This week on Story in the Public Square.
(upbeat music playing) (upbeat music continues) (music fades out) Hello, and welcome to a Story in the Public Square, where storytelling meets public affairs.
I'm Jim Ludes from the Pell Center at Salve Regina University, and I'm G. Wayne Miller with a Providence Journal.
This week we're joined by Javed Ali, an Associate Professor of Practice at the Gerald R. Ford School of Public Policy at the University of Michigan.
And he's joining us today from Ann Arbor.
Javed, it's great to see you.
- Jim, always great to be with you, and Wayne nice to be with you as well.
- [Wayne] Nice to meet you.
- So this week we marked the 21st anniversary of the attacks on 9/11.
When you look back on that 21 year period, how do you assess it?
- Yeah, it's been a long and winding road in counter-terrorism, both as a mission in my own insights personally, from what I was observing firsthand in that world, both before 9/11 and then subsequently afterwards to include being in Washington the day of the attacks and driving past the Pentagon about 30 minutes before American 77 hit it.

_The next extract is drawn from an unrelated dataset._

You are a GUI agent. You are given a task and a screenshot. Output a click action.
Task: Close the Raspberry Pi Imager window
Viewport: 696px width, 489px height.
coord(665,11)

So where we are now in 2022, all these years later, I think we have crossed an inflection point in national security where counter-terrorism is no, or has, I would argue the past few years has no longer, or is no longer the number one dominant national security priority that just literally draws all of the time and attention and resources and capabilities of the US Government against the terrorist threats, mostly overseas.
So I think that moment for our country has come and gone and probably since the Trump years into 2020, and now here we are a couple years later, that the priorities in the landscape for national security has shifted.
Where counter terrorism's still important, but it is not the singular dominant issue the way it was for so many years after 9/11.
- And we're gonna get into that inflection point and talk a little bit about that in a moment, but I wanna keep us back in that post 9/11 era.
So much of American foreign policy was really redirected.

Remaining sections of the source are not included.